If anyone can put me out of my misery it would be appreciated, i bought this style of laptop for work conditions but feel it was a mistake with my knowledge base


----------



## ZeRealBigBoss (Mar 17, 2007)

Have you been here?

http://www.videolan.org/vlc/
http://www.videolan.org/vlc/download-fedora.html

On the last page there are also installation commands.

To my idea this problem is very minor to what Windows offers; one needs a very much bigger knowledge base to cope with that.


----------



## garyduel (Sep 15, 2008)

Thanks Boss
battled my way through it with a few heart attacks on the way as i work out of my country and usually without access to the internet once i am mobilised so to finally get it working was a relief......
You wouldnt know where to go (internet wise) to change my desktop display from the 4 quadrant thing and to replace it with a photo from home say???????

thanks again
Gary


----------



## RootbeaR (Dec 9, 2006)

garyduel said:


> Thanks Boss
> battled my way through it with a few heart attacks on the way as i work out of my country and usually without access to the internet once i am mobilised so to finally get it working was a relief......
> You wouldnt know where to go (internet wise) to change my desktop display from the 4 quadrant thing and to replace it with a photo from home say???????
> 
> ...


Have you tried R-clicking the desktop?


----------



## ZeRealBigBoss (Mar 17, 2007)

Yes, as RootbeaR says, that is a desktop question. GNome or KDE, r-clicking should bring up the config menu.

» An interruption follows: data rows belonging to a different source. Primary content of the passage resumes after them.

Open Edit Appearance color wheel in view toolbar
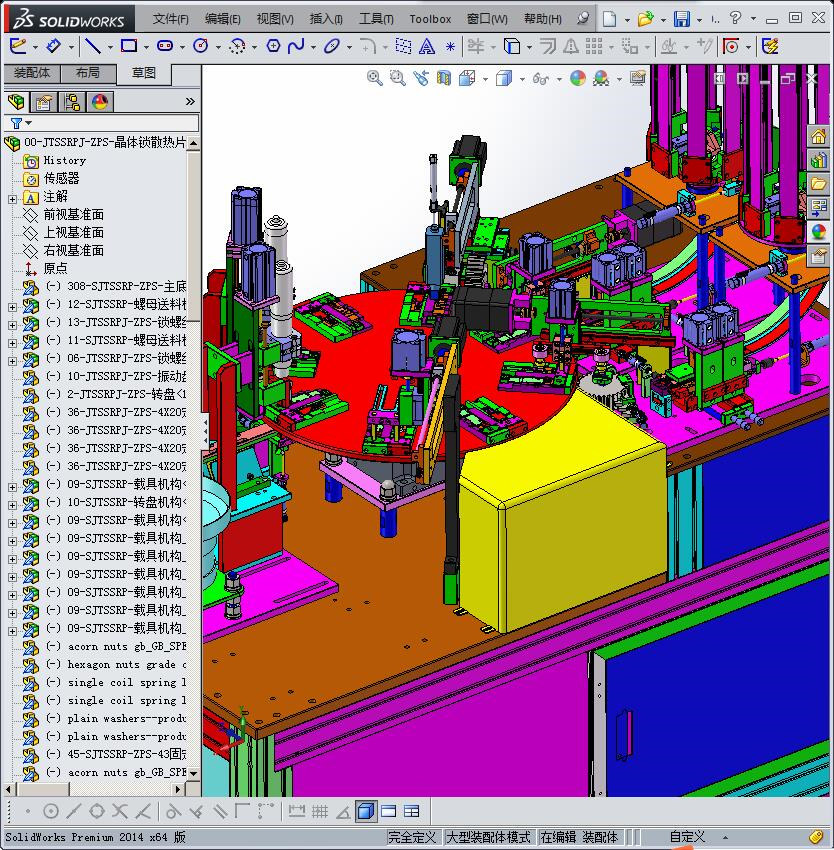This screenshot has width=834, height=850. point(578,79)
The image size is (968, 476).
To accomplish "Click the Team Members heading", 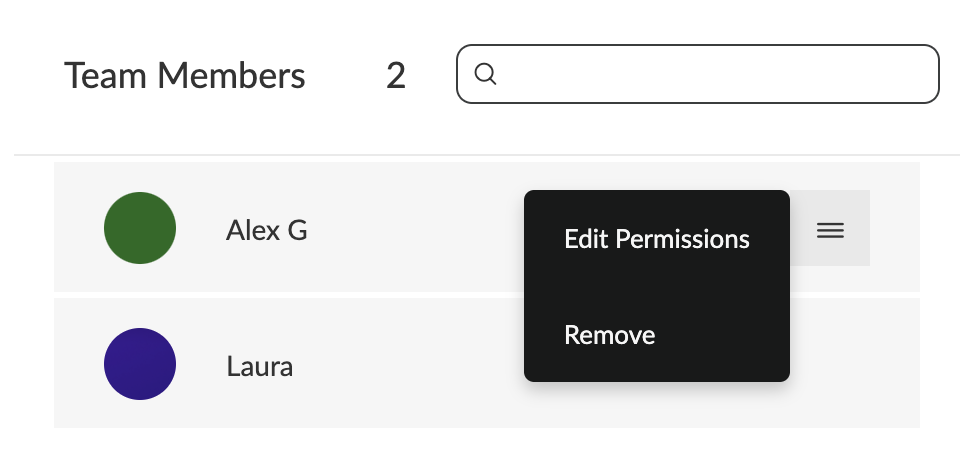I will [x=185, y=76].
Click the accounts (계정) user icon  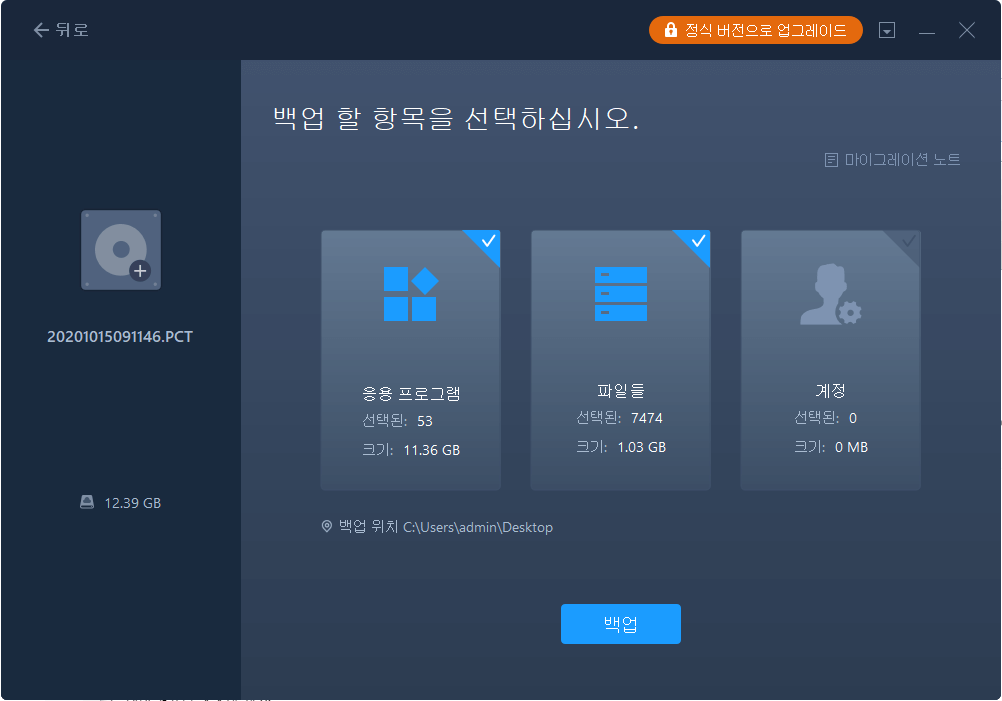(830, 293)
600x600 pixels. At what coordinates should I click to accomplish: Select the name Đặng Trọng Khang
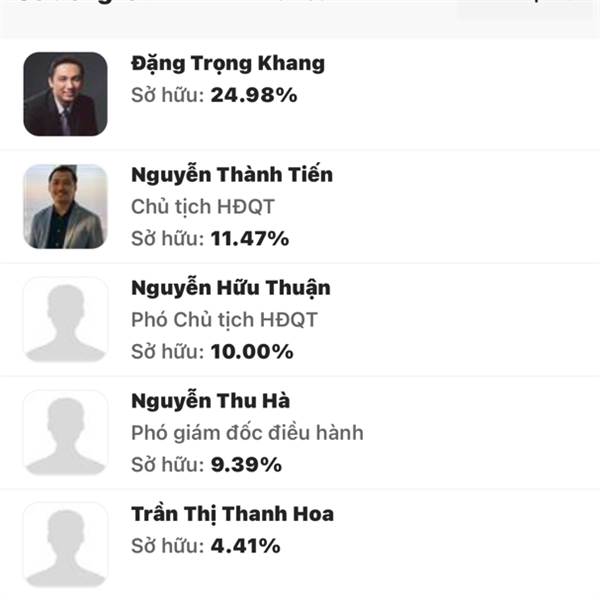pyautogui.click(x=228, y=64)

RootbeaR, include Monsanto; they claim and have been granted(!) copyright on trees and plants.


----------



## garyduel (Sep 15, 2008)

Thanks guys for the help its much appreciated
I gave myself another start today just trying to play mp3's and lost all audio to my vlc player but think i must have bumped the control button on bottom right of keyboard, seems to have come back might just get rid of m player all together and see what else is out there.....
Thanks again i appreciate anyone taking time to help a clumsy novice

Regards

gary d


----------